Where myDate is dateOptionalTime
GET index1-201601/myType/_search
{
  "size": 0,
  "query" : {
    "bool" : {
      "must" : {
        "match" : {
          "myUserId" : {
            "type" : "phrase",
            "query" : 100000
          }
        }
      }
    }
  },
  "aggs": {
    "bydate": {
      "date_histogram": {
        "field": "myDate",
        "interval": "day",
        "format" : "yyyyMMdd"
      }
    }
  }
}

Below query ok. Returns just a doc count. Should date histogram even work on long?

Where myDate is long
GET index2-201604/myType/_search
{
  "size": 0,
  "query" : {
    "bool" : {
      "must" : {
        "match" : {
          "myUserId" : {
            "type" : "phrase",
            "query" : 100000
          }
        }
      }
    }
  },
  "aggs": {
    "bydate": {
      "date_histogram": {
        "field": "myDate",
        "interval": "day",
        "format" : "yyyyMMdd"
      }
    }
  }
}

Below query the culprit.

Query on wildcard.
GET index*/myType/_search
{
  "size": 0,
  "query" : {
    "bool" : {
      "must" : {
        "match" : {
          "myUserId" : {
            "type" : "phrase",
            "query" : 100000
          }
        }
      }
    }
  },
  "aggs": {
    "bydate": {
      "date_histogram": {
        "field": "myDate",
        "interval": "day",
        "format" : "yyyyMMdd"
      }
    }
  }
}

Causes immediate GC thrashing on the node that received the query.

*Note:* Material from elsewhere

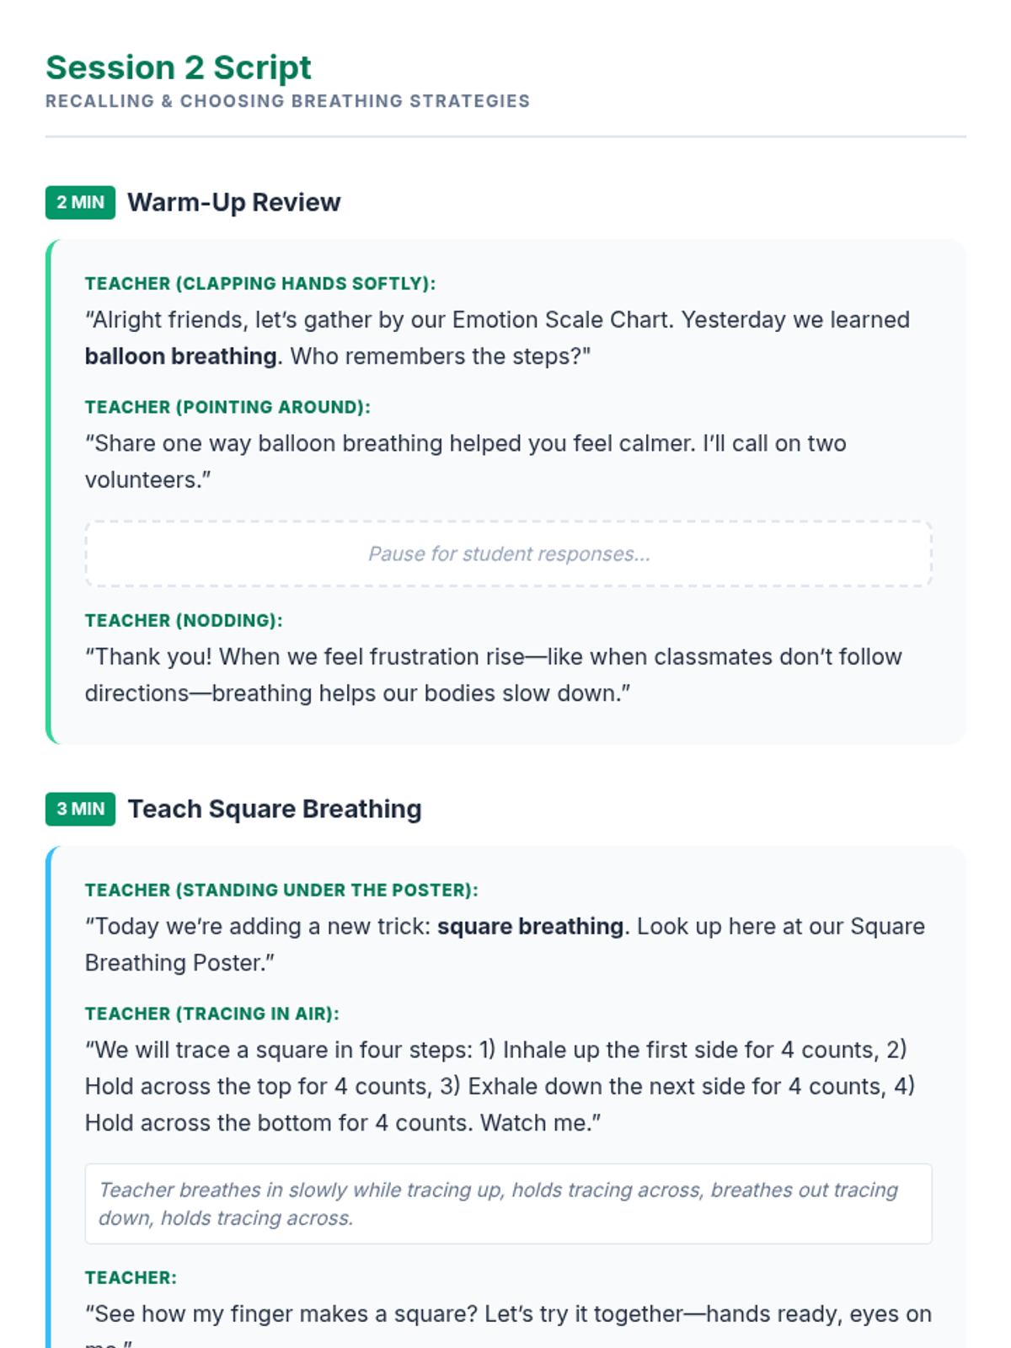Click the 'Pause for student responses' box

pyautogui.click(x=509, y=554)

Logs here: http://pastebin.com/Dbczc8qK

The rest of the nodes seem ok. But the 1 node still hasn't recovered.

javadevmtl · April 11, 2016, 2:42pm

Ok, the node core dumped. The rest of the nodes are fine. So wherever that query is run it causes kaos to the node.

warkolm · April 11, 2016, 9:01pm

Maybe check with the https://www.elastic.co/guide/en/elasticsearch/reference/current/search-validate.html API and see what is happening?

Though "one index is date optional and the other is long" doesn't sound good even if it isn't related.

javadevmtl · April 13, 2016, 7:42pm

Validate doesn't support aggs.

Anyways I can reproduce this all the time. @warkolm is there anybody who can take a closer look at this?

javadevmtl · April 19, 2016, 1:23pm

@warkolm

Hello Mark what should I do? File a bug? Any other thoughts on this?